The general consensus was that this year’s ads were fairly lackluster, with none of them really creating the kind of overwhelming buzz we’ve seen in the past. Perhaps this was best exemplified with M&M’s and the return of their “Spokescandies.” It was set up perfectly to be a compelling brand story. But it became kind of confusing, with a 30-second spot featuring Maya Rudolph talking about “mas,” and “yas,” and clams, and … I’m not sure what, only to end with, “They’re back!” 

Some people were confused. A few were mystifyingly outraged that they were back. For me, I had the worst emotion of all: I just didn’t care one way or the other.  

In any event, it brings up a question: What is a media campaign these days? Are they just ads strung together, representing the repetition of one message over and over until the consumer relents? Or should we be focused on building a story over time – with a beginning, middle, and end – into our creative ideas, where we can get interest, build intrigue, introduce conflict, and ultimately bring a satisfying end to a story over paid media, owned media, shared media, and integrated media? 

Related: How To Make Paid Content Promotion Pay Off for Your Content Marketing 

When our CFO asks, “What’s the ROI on that $7 million dollar ad purchase?” what is the question that we really want to be answering there?  

Even if that number is $700, or $7000, or 70,000, do we want to invest in a campaign where, yes, one of the purchases was $7000? But it was the beginning of a story that connected to a content-driven owned media experience, which connects to organic sharing across social media, which earned media started to cover with industry publications. So, yes, one component of it was expensive; but for the campaign that extended over the course of the quarter (or 6 months, or a year), the story was told very well.  

There was actually a wonderful column in AdAge this week, which says that we’ve seen too many ads, and not enough campaigns. 

In it, the author of the article asks a really important question that inspired me: He asks us to look at how we saw our favorite brands on the day of the Big Game. “[Were they] reinterpreting their DNA through a wildly entertaining piece of film that was more exciting than the game on the gridiron? Or was it a procession of brands with an overblown sense of their own importance, marketers trying to outgun each other on celebrity endorsements …” 

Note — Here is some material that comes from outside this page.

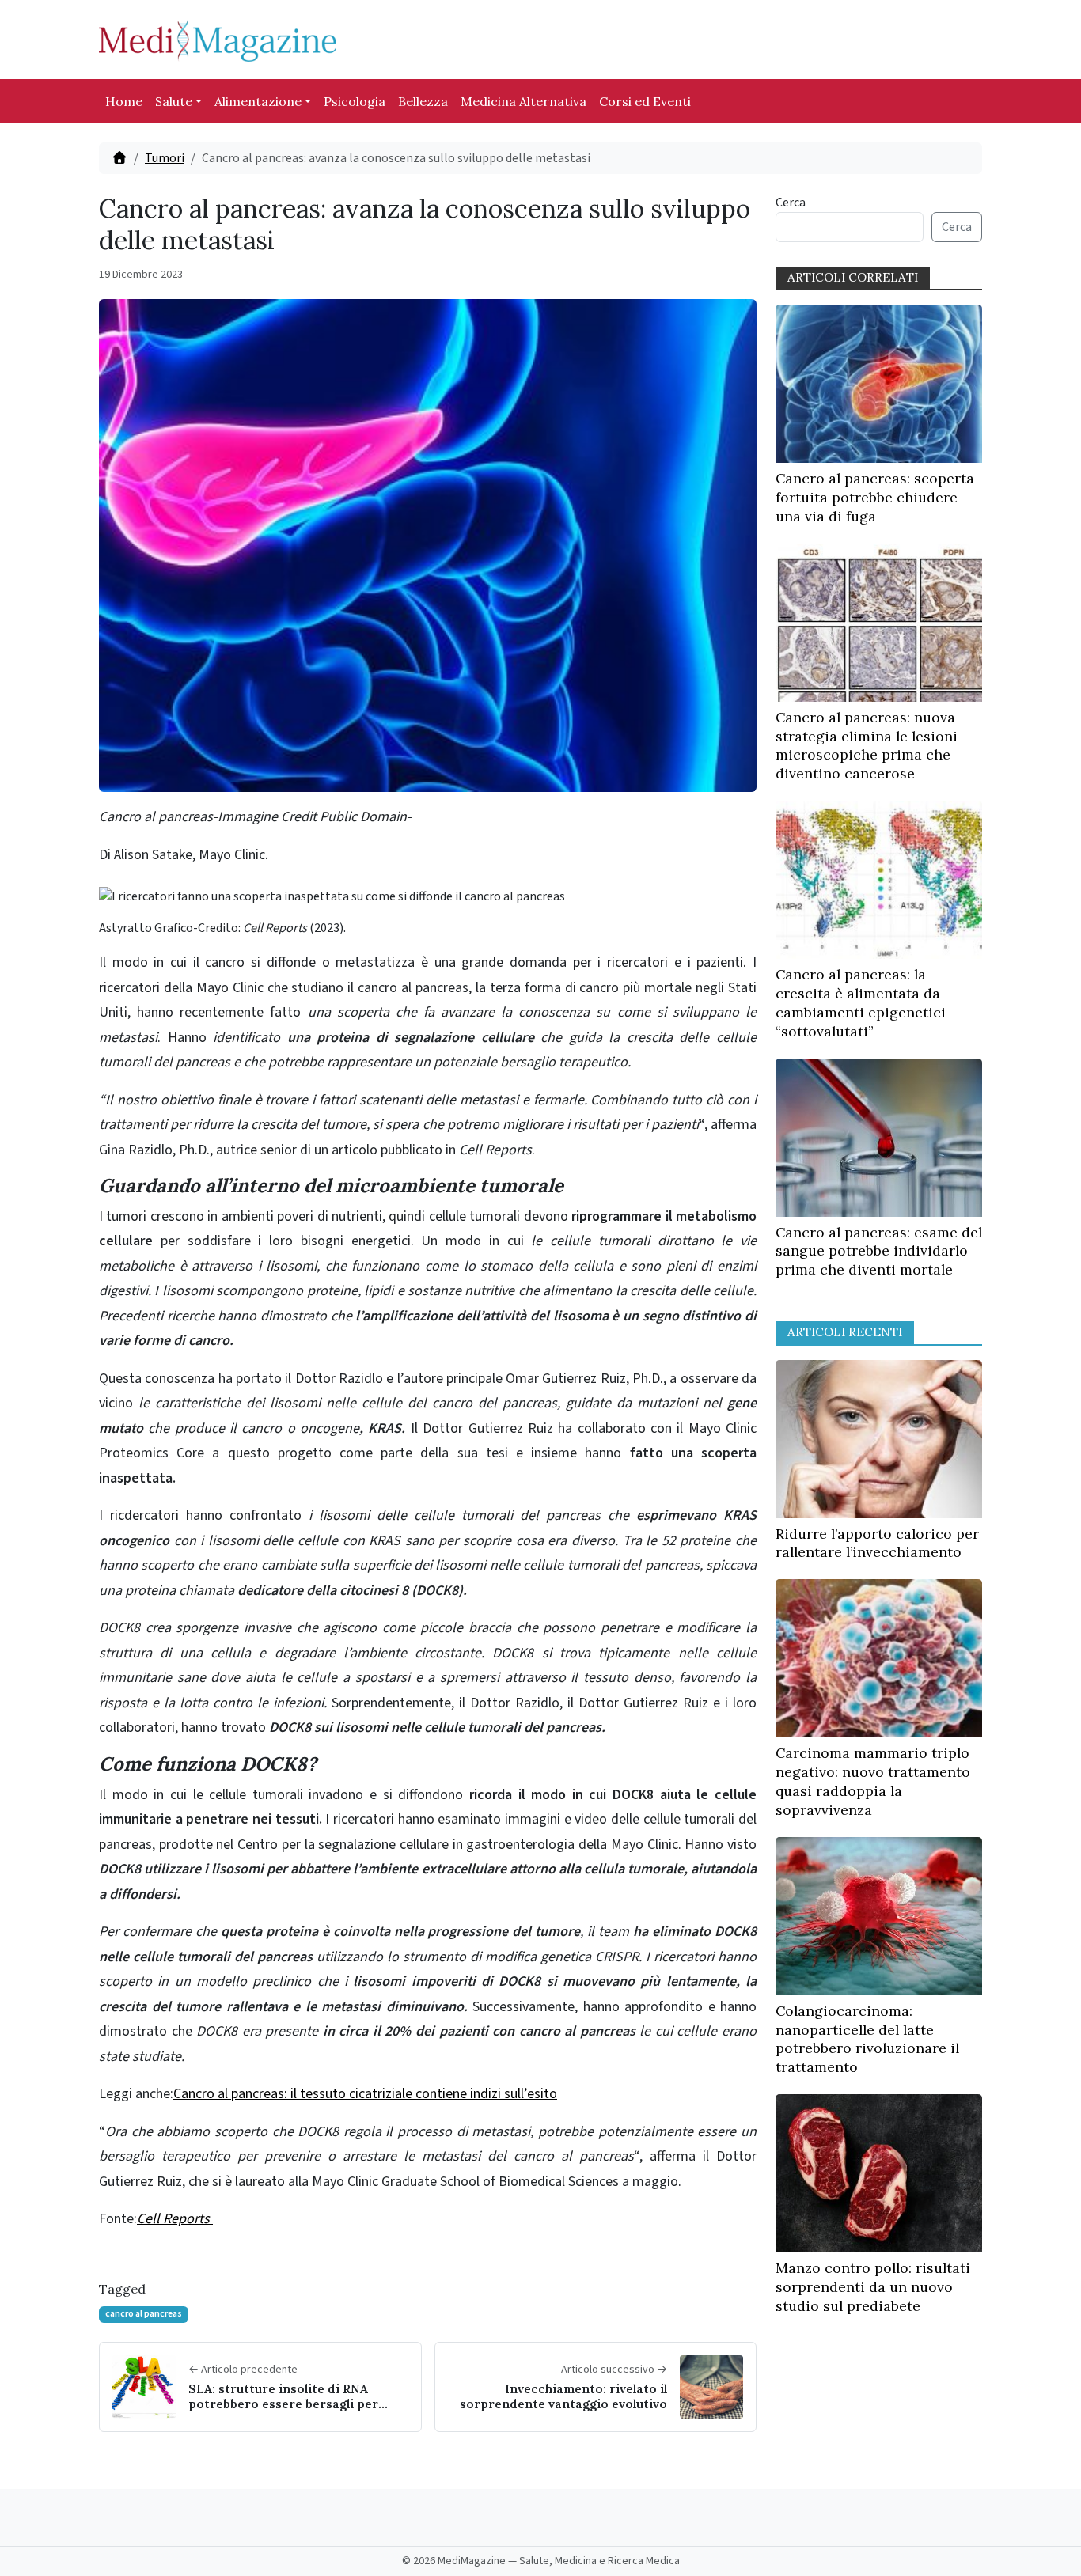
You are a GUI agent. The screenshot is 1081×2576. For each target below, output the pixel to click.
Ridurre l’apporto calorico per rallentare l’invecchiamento (877, 1543)
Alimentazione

Somewhere, many of these brands we see these days have lost their sense of story – even over a paid media campaign or owned media campaign. The quest for that one viral, Cannes Lion-winning content event, focusing on one channel like TV, print, or digital, has overtaken our ability to work with many of our colleagues to create an integrated story across multiple channels. 

The quest for viral ad success has overtaken brands’ ability to create an integrated story across multiple channels says @Robert_Rose via @CMIContent. Click To Tweet

But the good news? Well, the good news is that there may be an opportunity here. When the bar is as low as it became on Superb Owl Sunday, then we know that there’s more opportunity there for the humble levels of where our marketing and content works day in and day out for us. 

What do you think? Is your brand, your company, creating more integrated story-driven campaigns across not just owned media but paid media, too? Where are you playing the long game with your content – not just in trying to create a repetitive piece of creative that drives people to yet more repetition? We want to know. Give us your best – I’d love to see ‘em in the comments, or you can send them directly to me. 

And for now, well, that’s five minutes of what’s new that hopefully, you can use to lead your marketing strategy. I’m Robert Rose and remember, as always, it’s your story to tell – tell it well.